This morning we had our weekly PRE-Tutorial Briefing, where the ENTIRE Cardiovascular Block team (PBL tutors, PBL Tutors in Training, CV Block Faculty, Director of PBL and Director of Medical Education) assembled for TWO HOURS in order to go through the PBL tutor guide for the upcoming week. Issues specific to this week’s case as well as more general issues of small group facilitation were discussed at length. In addition we spent the last half hour reflecting on how week 1 PBL sessions had gone. What really struck me was that so many people took two hours out of their busy days in order to prepare for the upcoming week.
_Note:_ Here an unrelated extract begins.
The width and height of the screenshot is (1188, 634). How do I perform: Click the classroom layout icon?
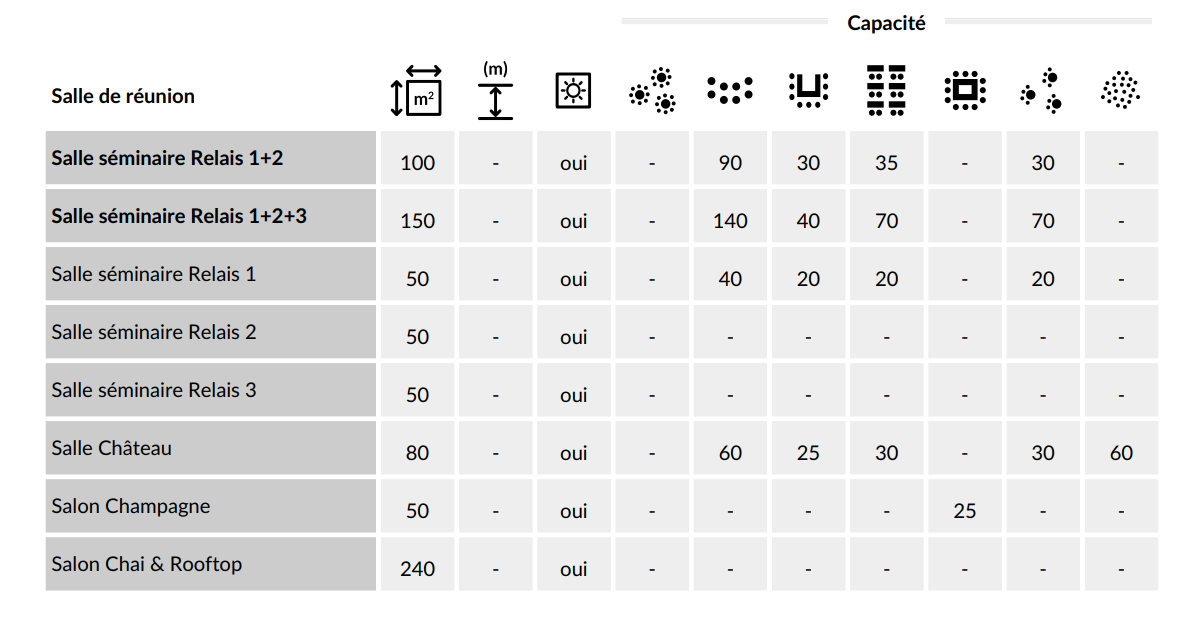pos(886,90)
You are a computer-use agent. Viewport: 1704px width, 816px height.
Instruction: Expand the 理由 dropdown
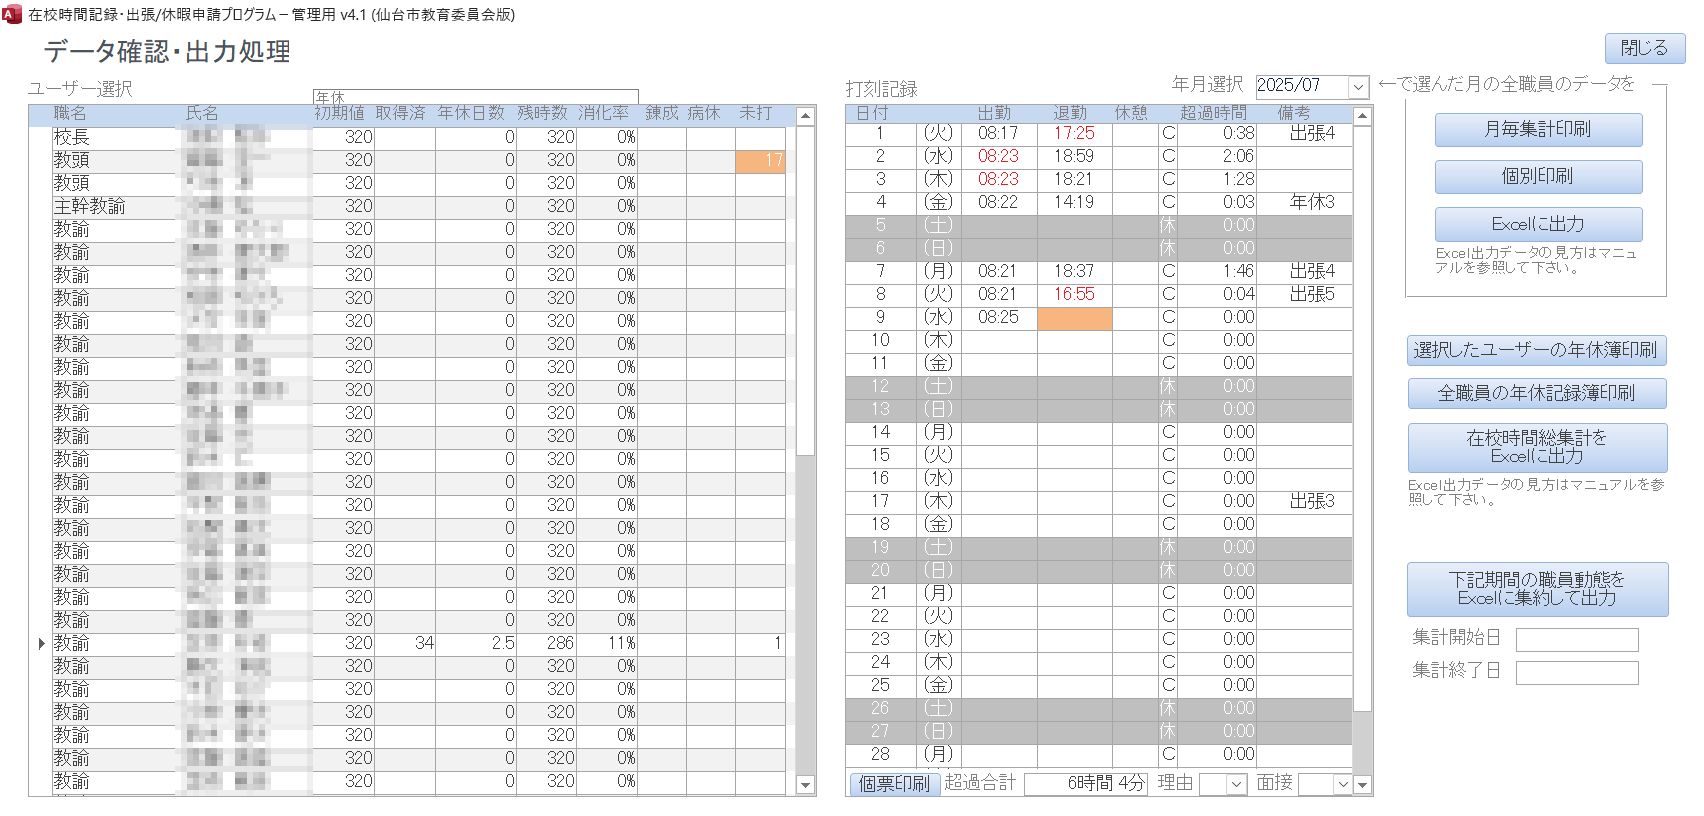(1236, 784)
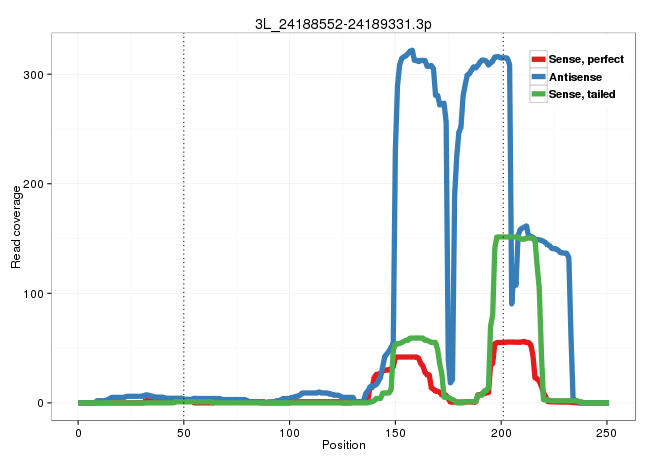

In medical schools in Canada it is difficult to get all the PBL tutors to assemble for 45 minutes each week to reflect on the previous week and prepare for the upcoming week. Granted many of the tutors in our curriculum are clinical doctors who take time away from their clinical practice to tutor and time away from their offices means they are not seeing patients. I get that.
Nevertheless it can seem like an uphill battle to get faculty in Canada to prioritize teaching. In a busy academic world with so many competing responsibilities (research, clinical practice, administration), education can find itself on the low rung of responsibilities.
Today I looked around the crowded, hot room in Kathmandu and felt like teaching had assumed a loftier perch.